## Problem details
Where a line in the entries below contains the word "value", it counts; give the total by itself.

(Extracted records)
───
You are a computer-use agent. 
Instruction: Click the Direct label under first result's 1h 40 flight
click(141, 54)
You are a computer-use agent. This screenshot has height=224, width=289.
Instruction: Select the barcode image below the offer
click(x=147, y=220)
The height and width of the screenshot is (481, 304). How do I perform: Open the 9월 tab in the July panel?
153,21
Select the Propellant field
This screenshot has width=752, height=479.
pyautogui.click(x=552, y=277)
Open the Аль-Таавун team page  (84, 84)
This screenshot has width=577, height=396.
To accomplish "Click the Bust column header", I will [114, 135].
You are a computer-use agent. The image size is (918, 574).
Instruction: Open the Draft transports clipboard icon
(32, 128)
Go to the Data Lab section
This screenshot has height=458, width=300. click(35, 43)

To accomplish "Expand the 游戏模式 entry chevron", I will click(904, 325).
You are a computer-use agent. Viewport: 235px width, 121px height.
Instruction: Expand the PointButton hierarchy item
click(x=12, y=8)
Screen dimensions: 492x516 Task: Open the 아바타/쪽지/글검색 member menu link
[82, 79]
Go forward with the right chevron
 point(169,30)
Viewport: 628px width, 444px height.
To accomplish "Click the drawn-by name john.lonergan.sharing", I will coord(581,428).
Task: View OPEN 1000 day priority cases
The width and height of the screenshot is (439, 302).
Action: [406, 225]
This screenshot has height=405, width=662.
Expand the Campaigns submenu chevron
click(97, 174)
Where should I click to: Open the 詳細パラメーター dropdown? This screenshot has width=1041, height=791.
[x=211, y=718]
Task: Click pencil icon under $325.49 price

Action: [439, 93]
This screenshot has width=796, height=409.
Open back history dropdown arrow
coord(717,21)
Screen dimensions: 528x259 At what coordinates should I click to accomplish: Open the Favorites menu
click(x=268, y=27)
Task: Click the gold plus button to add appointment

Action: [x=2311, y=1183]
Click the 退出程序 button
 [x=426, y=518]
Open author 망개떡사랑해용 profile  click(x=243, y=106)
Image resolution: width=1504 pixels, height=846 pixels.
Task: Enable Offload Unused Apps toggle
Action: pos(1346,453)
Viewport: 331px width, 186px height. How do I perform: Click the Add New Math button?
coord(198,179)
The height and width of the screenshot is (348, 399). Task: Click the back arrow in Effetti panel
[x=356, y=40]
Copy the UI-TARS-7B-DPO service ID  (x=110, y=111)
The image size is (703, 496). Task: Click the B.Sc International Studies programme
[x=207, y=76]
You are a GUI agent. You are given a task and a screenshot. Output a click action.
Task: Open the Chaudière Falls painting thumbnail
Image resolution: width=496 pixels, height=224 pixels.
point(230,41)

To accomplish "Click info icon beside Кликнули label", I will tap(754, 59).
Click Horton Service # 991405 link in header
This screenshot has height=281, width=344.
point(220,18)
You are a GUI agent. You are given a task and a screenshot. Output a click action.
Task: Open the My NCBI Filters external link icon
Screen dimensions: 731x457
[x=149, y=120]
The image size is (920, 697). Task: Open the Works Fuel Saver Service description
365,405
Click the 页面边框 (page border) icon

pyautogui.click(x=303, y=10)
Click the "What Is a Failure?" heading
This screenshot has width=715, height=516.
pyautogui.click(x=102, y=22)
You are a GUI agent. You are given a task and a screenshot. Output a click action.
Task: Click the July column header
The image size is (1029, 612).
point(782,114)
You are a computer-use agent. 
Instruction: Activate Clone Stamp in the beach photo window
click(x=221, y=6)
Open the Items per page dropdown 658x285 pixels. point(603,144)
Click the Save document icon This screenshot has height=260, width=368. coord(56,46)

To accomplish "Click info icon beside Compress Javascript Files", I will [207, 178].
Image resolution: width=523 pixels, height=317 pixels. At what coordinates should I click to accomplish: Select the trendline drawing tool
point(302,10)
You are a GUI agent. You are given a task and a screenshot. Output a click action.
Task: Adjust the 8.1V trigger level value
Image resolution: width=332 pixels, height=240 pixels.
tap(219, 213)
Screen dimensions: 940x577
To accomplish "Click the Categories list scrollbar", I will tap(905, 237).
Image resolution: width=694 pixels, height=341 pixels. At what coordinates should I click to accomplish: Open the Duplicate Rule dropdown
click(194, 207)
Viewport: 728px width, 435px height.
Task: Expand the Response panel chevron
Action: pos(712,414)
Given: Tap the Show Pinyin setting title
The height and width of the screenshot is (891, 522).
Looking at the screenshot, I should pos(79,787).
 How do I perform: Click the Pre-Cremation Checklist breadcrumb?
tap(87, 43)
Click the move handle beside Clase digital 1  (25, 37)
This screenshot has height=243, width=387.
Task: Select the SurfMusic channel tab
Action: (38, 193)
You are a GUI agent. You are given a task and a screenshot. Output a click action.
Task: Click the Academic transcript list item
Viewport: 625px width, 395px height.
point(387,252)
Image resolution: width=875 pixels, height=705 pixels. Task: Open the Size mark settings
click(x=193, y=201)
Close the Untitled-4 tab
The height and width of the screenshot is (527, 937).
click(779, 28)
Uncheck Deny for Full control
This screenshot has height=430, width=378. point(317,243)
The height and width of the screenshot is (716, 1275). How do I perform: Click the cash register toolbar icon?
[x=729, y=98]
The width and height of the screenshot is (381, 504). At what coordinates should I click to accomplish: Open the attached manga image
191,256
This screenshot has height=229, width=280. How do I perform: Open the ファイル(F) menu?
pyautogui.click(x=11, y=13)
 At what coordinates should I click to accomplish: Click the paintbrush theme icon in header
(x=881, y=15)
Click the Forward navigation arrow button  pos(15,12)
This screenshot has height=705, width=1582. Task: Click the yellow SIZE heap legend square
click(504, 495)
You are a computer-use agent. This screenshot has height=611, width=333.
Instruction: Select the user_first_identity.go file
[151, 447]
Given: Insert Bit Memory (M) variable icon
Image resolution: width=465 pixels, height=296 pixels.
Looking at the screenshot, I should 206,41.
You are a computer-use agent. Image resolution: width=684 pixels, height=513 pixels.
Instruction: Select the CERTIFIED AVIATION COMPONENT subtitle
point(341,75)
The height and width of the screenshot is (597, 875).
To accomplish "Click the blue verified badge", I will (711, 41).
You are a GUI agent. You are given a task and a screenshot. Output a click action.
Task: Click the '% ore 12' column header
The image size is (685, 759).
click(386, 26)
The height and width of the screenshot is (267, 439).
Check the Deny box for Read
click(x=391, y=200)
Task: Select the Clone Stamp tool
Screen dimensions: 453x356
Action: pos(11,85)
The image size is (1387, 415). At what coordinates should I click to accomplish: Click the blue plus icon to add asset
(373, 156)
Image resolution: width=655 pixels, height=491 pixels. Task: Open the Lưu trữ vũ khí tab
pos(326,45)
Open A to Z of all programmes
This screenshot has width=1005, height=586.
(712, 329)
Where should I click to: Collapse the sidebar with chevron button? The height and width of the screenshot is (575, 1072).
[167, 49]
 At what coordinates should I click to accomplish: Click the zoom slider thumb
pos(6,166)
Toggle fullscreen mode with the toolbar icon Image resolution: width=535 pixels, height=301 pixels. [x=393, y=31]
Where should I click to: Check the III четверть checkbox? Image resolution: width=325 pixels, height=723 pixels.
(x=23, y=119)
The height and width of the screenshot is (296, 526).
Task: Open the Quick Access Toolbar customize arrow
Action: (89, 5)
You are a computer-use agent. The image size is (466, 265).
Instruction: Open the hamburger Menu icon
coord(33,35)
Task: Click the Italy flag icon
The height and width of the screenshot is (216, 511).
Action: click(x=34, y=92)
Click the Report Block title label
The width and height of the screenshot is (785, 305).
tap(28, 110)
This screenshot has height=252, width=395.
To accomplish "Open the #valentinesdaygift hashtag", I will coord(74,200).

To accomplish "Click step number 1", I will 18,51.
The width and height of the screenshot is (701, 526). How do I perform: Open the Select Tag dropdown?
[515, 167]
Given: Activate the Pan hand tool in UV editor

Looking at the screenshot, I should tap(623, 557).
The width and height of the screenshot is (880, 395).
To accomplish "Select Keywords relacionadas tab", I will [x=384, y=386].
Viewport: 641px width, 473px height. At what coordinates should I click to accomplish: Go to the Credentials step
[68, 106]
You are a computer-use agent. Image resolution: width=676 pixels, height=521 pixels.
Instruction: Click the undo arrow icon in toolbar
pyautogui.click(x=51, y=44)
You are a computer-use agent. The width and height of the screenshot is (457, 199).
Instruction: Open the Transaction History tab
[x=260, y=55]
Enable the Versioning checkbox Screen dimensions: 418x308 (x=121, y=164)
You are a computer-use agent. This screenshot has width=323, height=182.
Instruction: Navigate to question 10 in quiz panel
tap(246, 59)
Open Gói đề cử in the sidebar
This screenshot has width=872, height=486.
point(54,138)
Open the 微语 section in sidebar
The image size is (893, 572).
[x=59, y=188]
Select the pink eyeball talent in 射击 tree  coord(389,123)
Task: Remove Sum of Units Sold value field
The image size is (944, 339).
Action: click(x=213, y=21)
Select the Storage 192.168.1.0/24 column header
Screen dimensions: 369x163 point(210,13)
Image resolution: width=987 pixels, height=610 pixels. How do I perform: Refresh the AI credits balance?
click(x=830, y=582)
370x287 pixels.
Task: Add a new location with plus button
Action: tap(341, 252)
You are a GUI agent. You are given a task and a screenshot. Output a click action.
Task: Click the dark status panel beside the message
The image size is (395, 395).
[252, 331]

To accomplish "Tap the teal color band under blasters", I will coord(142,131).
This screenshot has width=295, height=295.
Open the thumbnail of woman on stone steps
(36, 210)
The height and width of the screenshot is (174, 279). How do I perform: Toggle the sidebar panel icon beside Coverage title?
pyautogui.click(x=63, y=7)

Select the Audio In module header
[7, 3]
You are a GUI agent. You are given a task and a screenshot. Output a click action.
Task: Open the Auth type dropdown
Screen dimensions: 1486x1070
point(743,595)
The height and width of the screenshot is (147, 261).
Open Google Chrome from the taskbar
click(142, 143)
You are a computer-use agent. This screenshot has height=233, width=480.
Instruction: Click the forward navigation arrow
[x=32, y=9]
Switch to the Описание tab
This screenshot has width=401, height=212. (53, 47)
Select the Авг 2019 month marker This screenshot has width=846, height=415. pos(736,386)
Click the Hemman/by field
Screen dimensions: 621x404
───
## Response area
2